Thus, although c-trapping looks very similar via immunoblotting, experiments with FACT deletion mutants demonstrated that the compounds induce c-trapping via different FACT subunits. Moreover, they induce different microscopic patterns of FACT distribution in cell nuclei (Fig. 4C). Taking into account difference in the shapes and sizes of nuclei, these patterns were characteristic for all cells in populations (Supplementary Figs. S8 and S9). Curaxins pattern was the most contrasting (Fig. 4C). Anthraquinones caused more subtle changes, and Hoechst 33342, the mildest, transitions between bright and dim zones without clear boundaries. Because the differences were observed even at concentrations of the compounds that caused complete transition of FACT from soluble to chromatin-bound fractions (10 μmol/L, Supplementary Fig. S16), they could not be explained by different amounts of bound and free FACT. We hypothesized that these patterns reflect binding of FACT to different chromatin regions. To test this, we compared genome-wide FACT-chromatin binding in cells treated with 3 μmol/L CBL0137, 0.3 μmol/L CBL0100 (the same visual pattern as CBL0137), and 3 μmol/L aclacinomycin A (different pattern) using ChIP with SSRP1 antibody followed by deep sequencing (seq).
In control cells, SSRP1 peaks coincide with coding regions of transcribed genes (Fig. 5A). Both curaxins induced appearance of multiple new sharp peaks genome-wide, absent in control cells (Fig. 5A). Curaxin-induced peaks were located at regions, which were previously observed in CBL0137-treated cells and identified as mini-satellites, tandem dinucleotide purine/pyrimidine repeats, prone to Z-DNA transition (Fig. 5B and Supplementary Fig. S17; ref. 14). Much more rarely new peaks appeared in aclacinomycin A samples. In most cases, they overlap curaxin-induced peaks (Fig. 5A); however, aclacinomycin-specific peaks appeared at regions annotated as G-quadruplex by Non-B DNA database (Fig. 5B; ref. 34). Although anthracyclines were reported to bind G-quadruplex DNA in cells and cell-free conditions (35, 36), there are no data of FACT binding to this type of DNA. FACT peaks in curaxins treated cells, in contrast to aclacinomycin A, demonstrated absence of colocalization with G-quadruplex regions (Supplementary Fig. S17).

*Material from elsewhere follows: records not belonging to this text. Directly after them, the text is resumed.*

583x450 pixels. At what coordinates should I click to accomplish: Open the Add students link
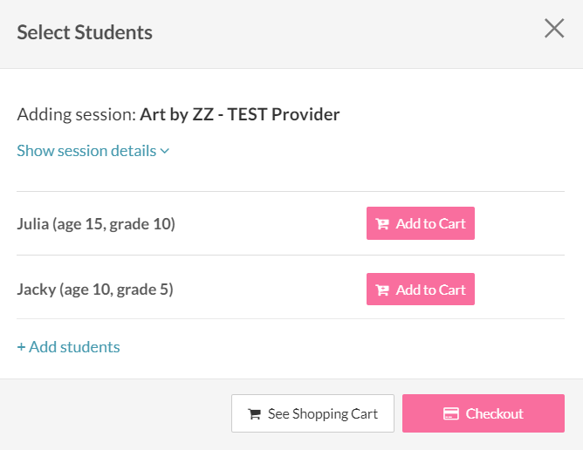pyautogui.click(x=68, y=347)
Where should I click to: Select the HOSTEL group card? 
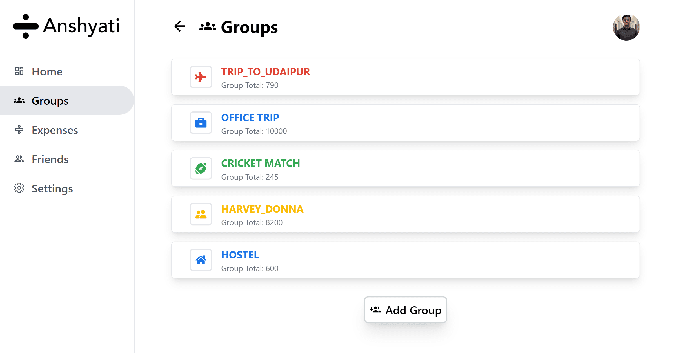point(406,260)
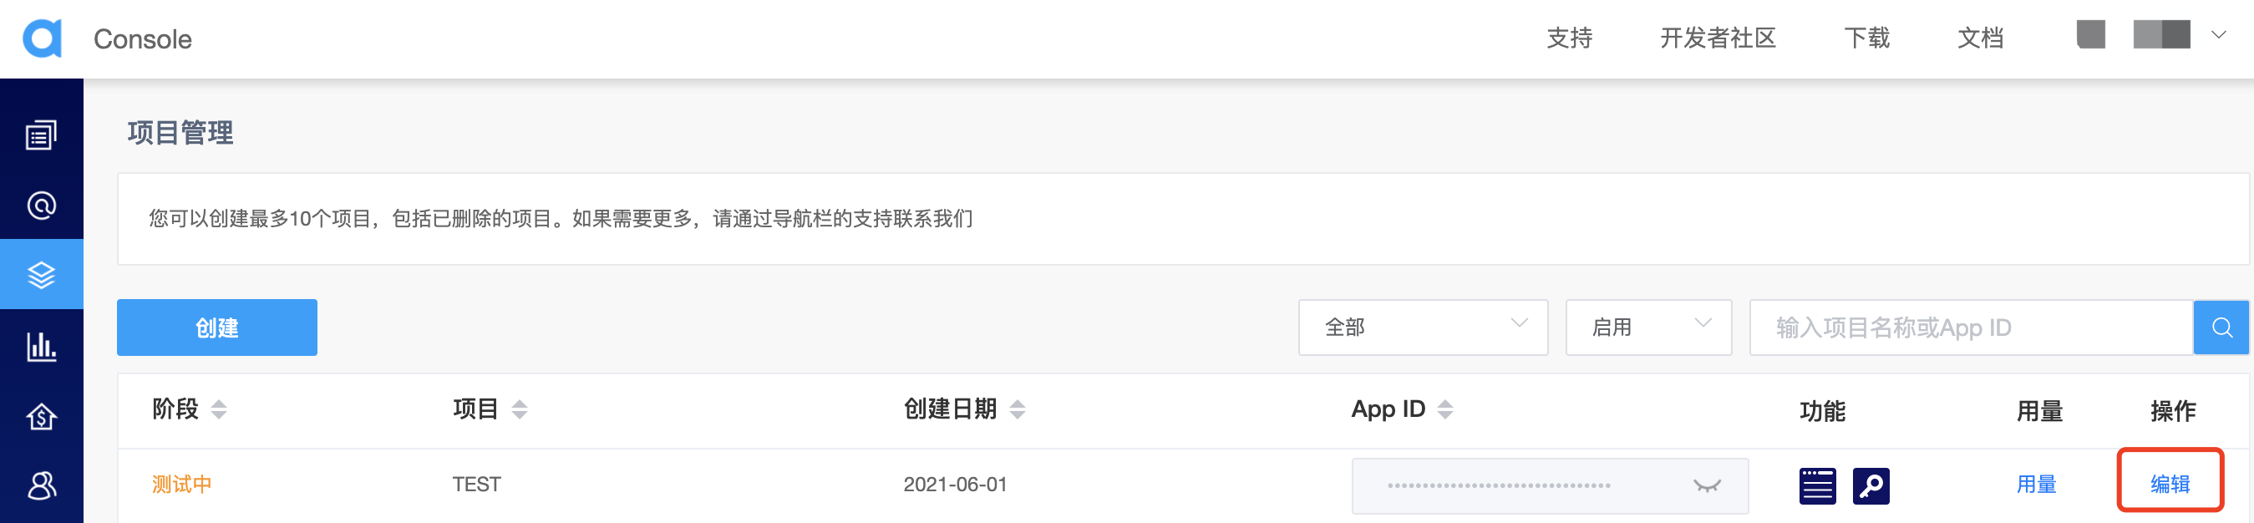Image resolution: width=2254 pixels, height=523 pixels.
Task: Click the 编辑 link for TEST project
Action: (x=2170, y=484)
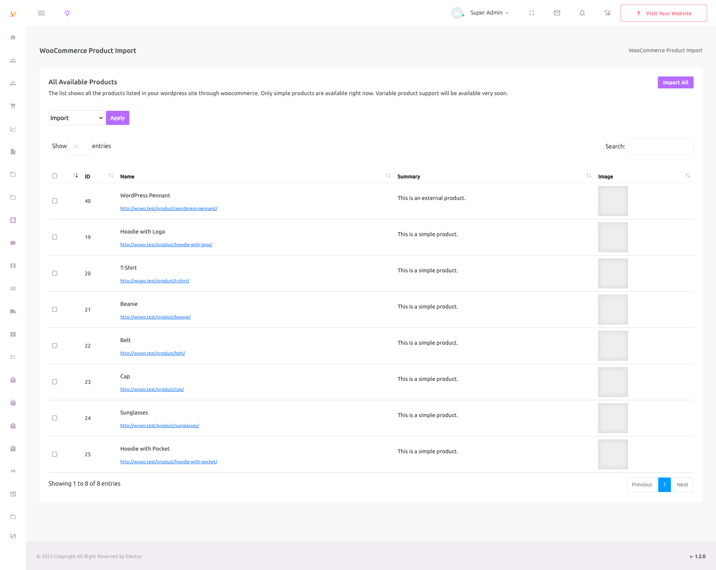Select the shopping cart icon in sidebar
Screen dimensions: 716x570
click(x=13, y=106)
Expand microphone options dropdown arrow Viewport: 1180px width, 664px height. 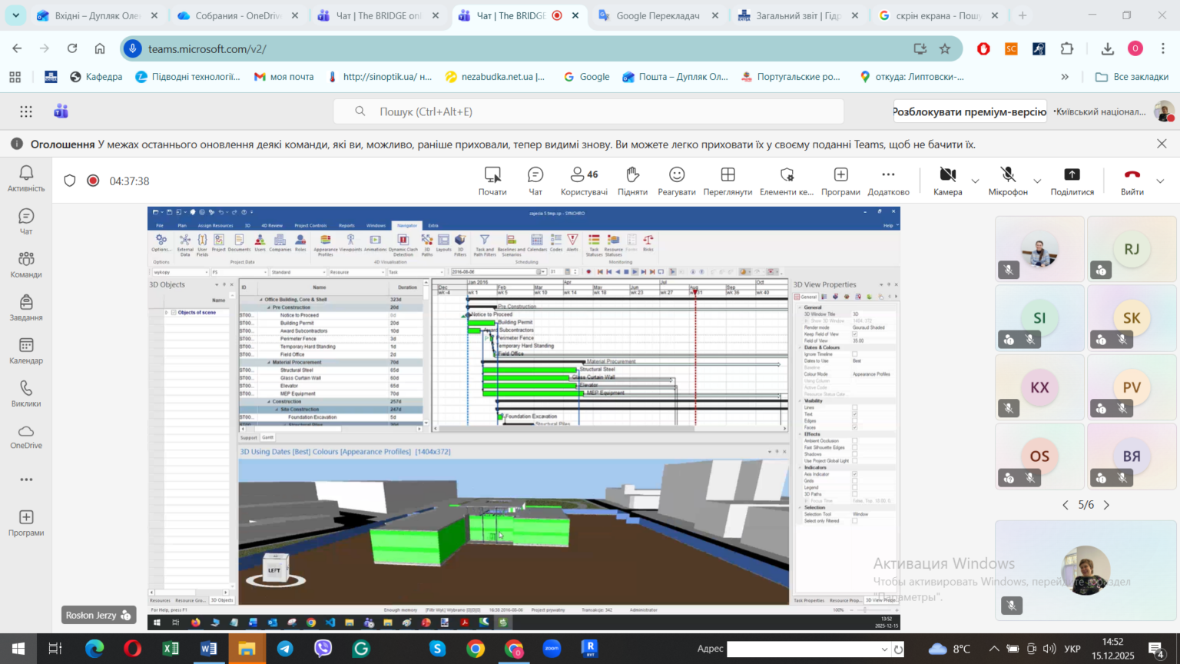pos(1037,181)
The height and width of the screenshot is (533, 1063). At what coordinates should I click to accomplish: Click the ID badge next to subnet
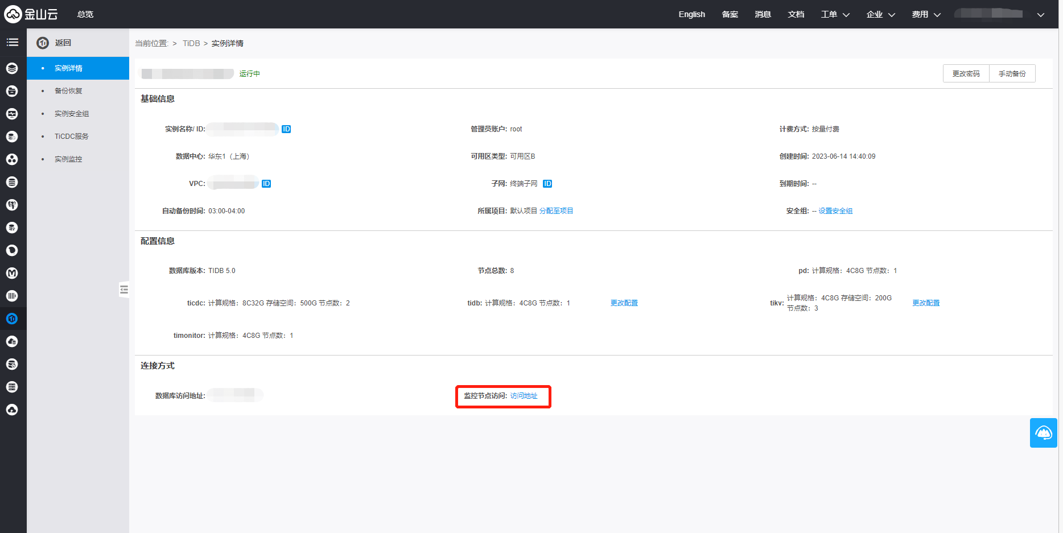pyautogui.click(x=547, y=184)
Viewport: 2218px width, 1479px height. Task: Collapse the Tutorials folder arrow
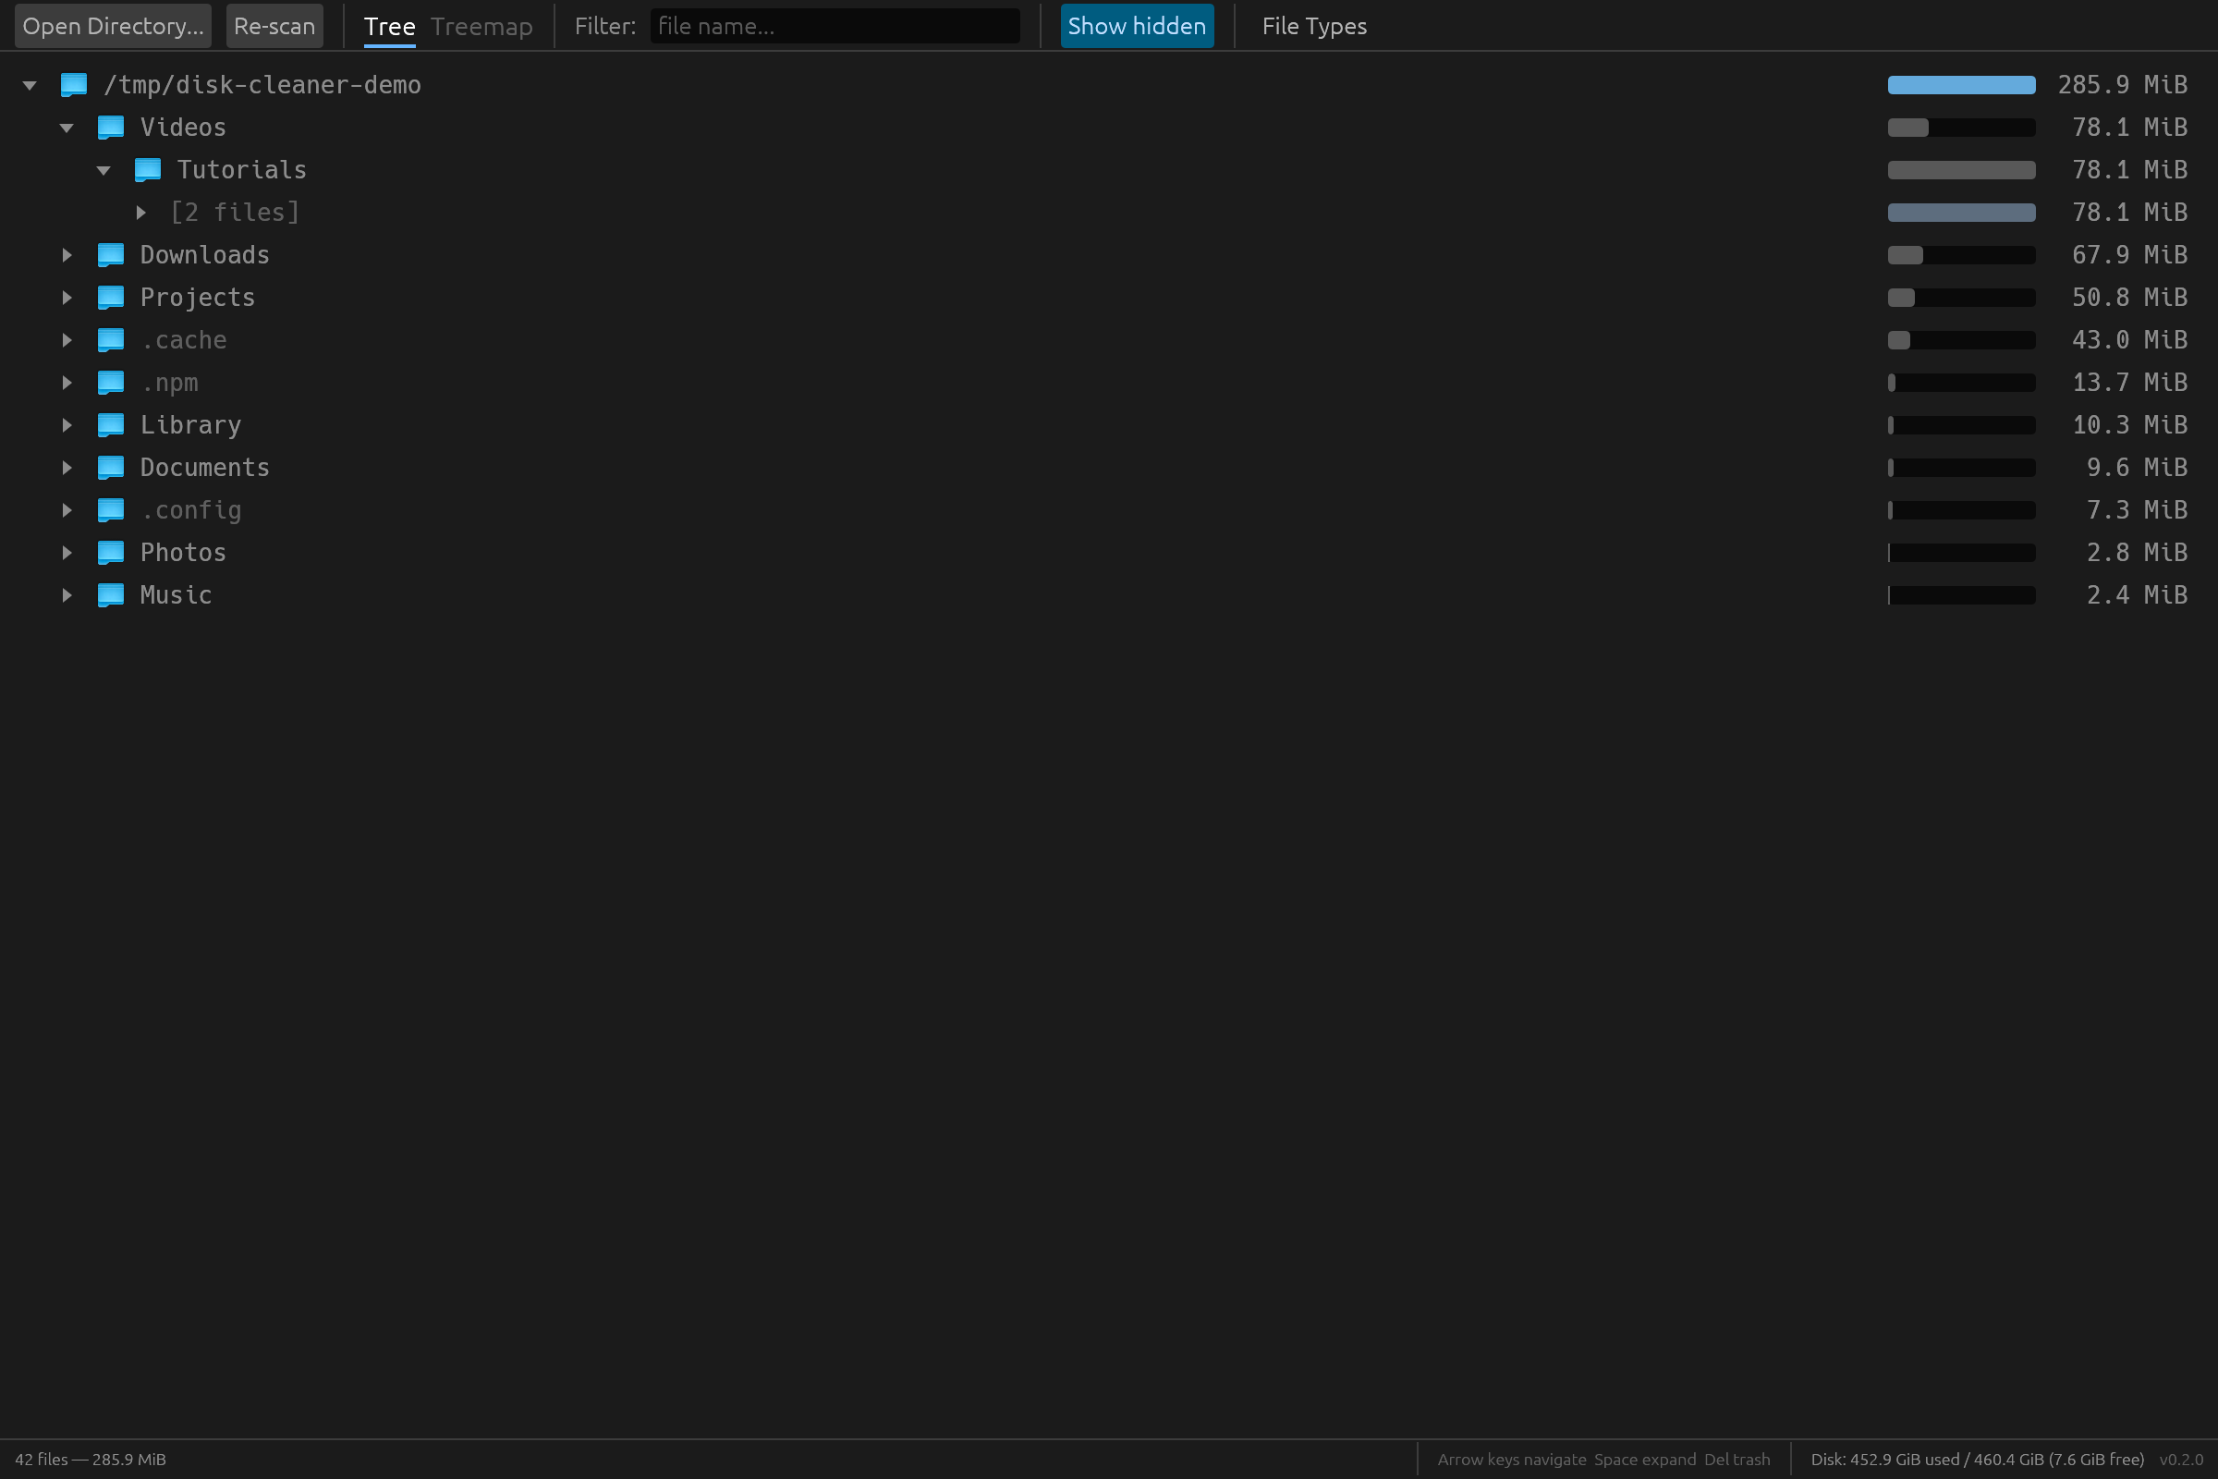pos(104,170)
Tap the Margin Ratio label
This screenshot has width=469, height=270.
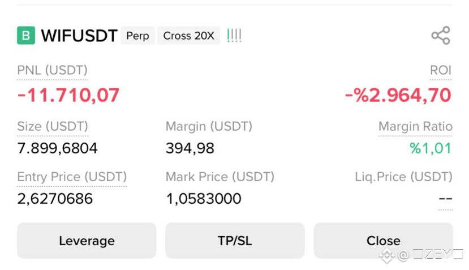click(415, 126)
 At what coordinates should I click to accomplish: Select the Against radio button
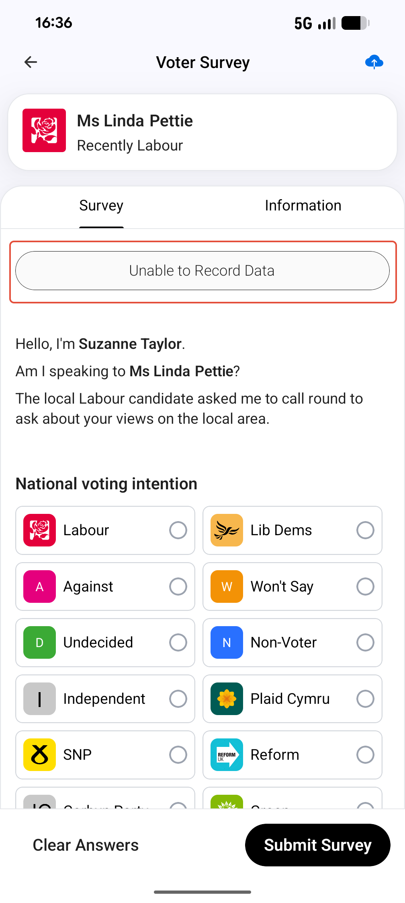click(178, 586)
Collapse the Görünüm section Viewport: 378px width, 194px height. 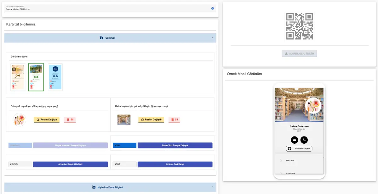point(213,38)
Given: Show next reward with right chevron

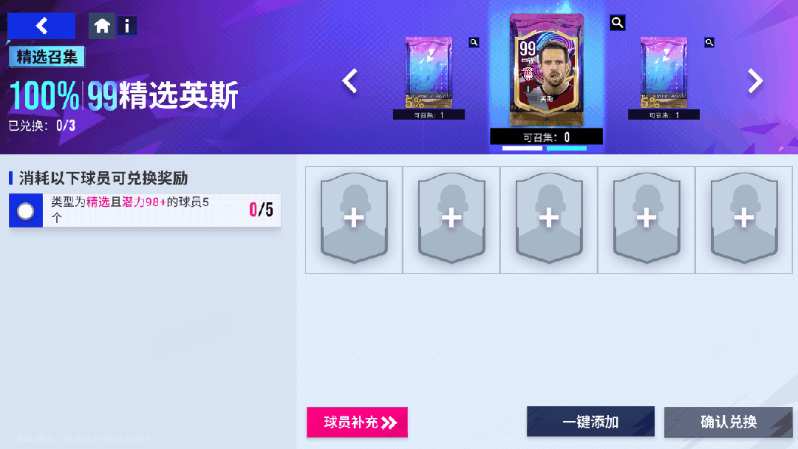Looking at the screenshot, I should pos(755,80).
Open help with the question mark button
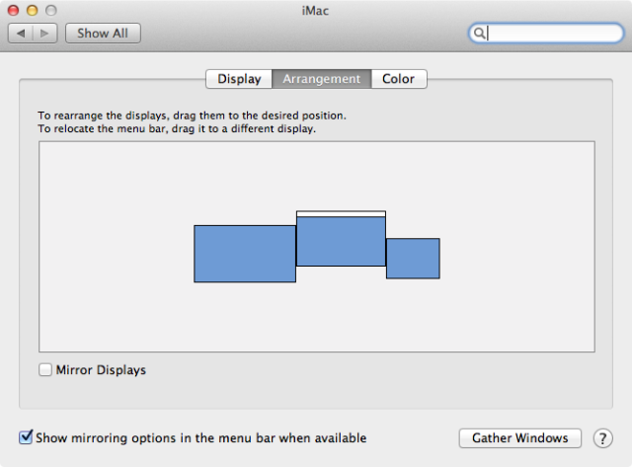This screenshot has height=467, width=632. 602,438
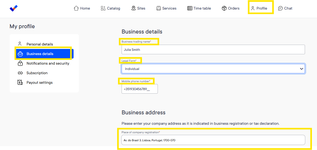Click the Sites map pin icon
The image size is (317, 150).
pyautogui.click(x=133, y=8)
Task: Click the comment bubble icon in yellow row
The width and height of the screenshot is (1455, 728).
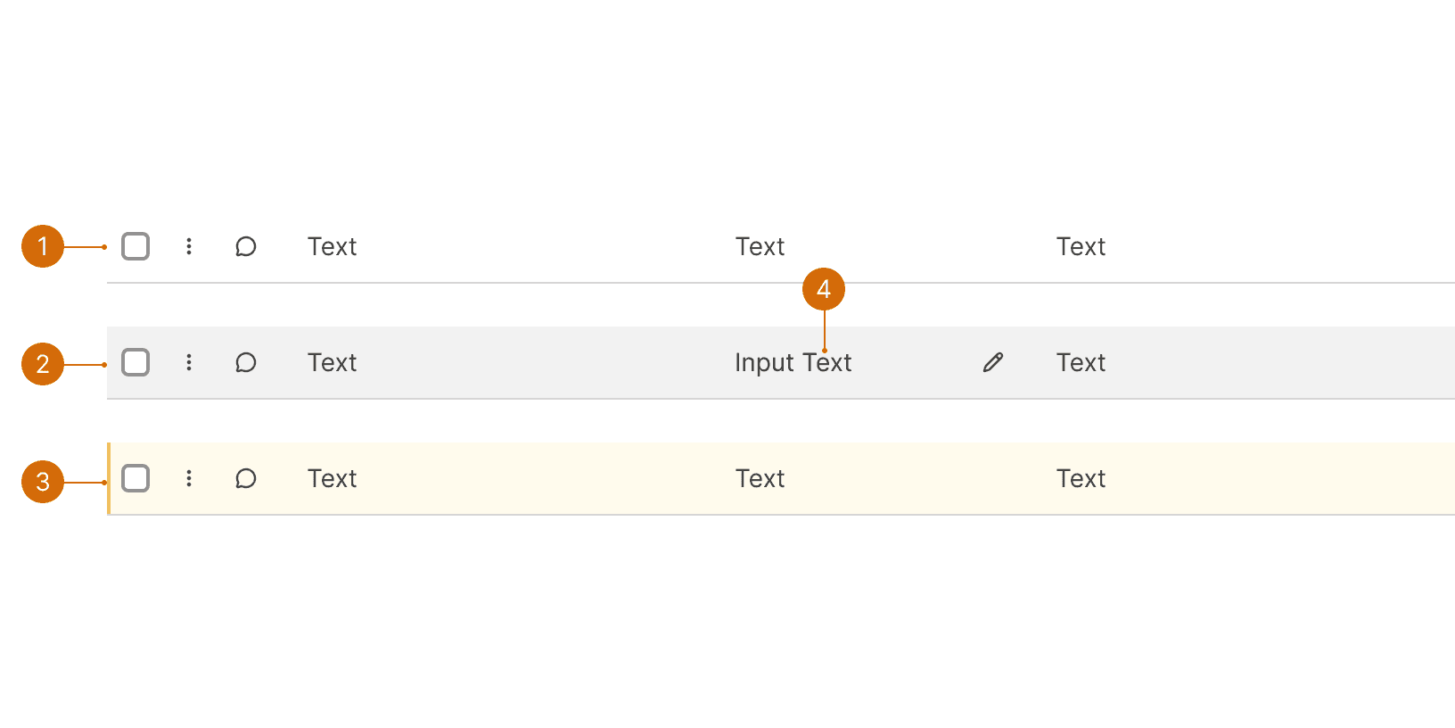Action: click(x=246, y=478)
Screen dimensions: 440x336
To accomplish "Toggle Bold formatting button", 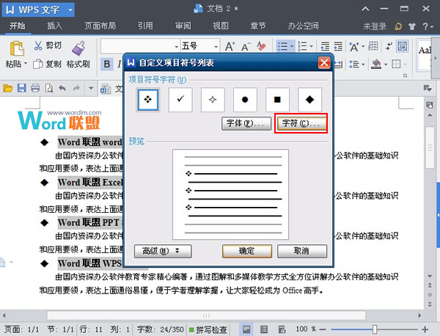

Curaxins and aclacinomycin A differ in the effect on FACT distribution genome wide. ChIP-seq with SSRP1 antibody in HT1080 cells control or treated with 3 μmol/L of CBL0137 and aclacinomycin A, or 0.3 μmol/L of CBL0100 for 1 hour. A, Integrated genome views of the selected regions of human genome, demonstrating FACT enrichment at GAPDH gene in different conditions (left) and appearance of new peaks in treated cells (right). Red frames show curaxin-specific peaks; green frame shows aclacinomycin A–specific peak; and yellow frames show peak present in all treated cells. B, Analysis of colocalization of SSRP1 peaks and regions prone to non-B DNA transitions defined by Non-B DNA database using ColoWeb. Bars are above median integral (AMI) indices. All shown indices are highly significant with P < 0.01. Details of the analysis and data for the absence of colocalization are shown on Supplementary Fig. S17. C, Venn diagram showing distribution of SSRP1 peaks (score greater than 50 from MACS2) between control and treated cells. Numbers, number of peaks, specific and common for different conditions. D, Heatplots and average gene profiles of SSRP1 distribution over genes that showed change in SSRP1 binding (fold change > 1.5; P < 0.05 in any treatment vs. control). E, Distribution of SSRP1 peaks in control and treated cells in relation to genome annotation features. F, Similar analysis as in D done for all genes. Only cluster 1 is shown. All clusters as well as data for noncoding RNAs and miRNAs are shown in Supplementary Figs. S18–S20. G, Profiles of SSRP1 distribution over coding regions of genes transcribed in basal conditions in HT1080 cells based on the data of nascent RNA-seq. H, Profiles of SSRP1 distribution over coding regions of genes that are not transcribed in untreated HT1080 cells. In plots F–H, horizontal red-dashed lines are placed on top of FACT enrichment profile at coding regions in untreated cells for the comparison of FACT enrichment in different conditions.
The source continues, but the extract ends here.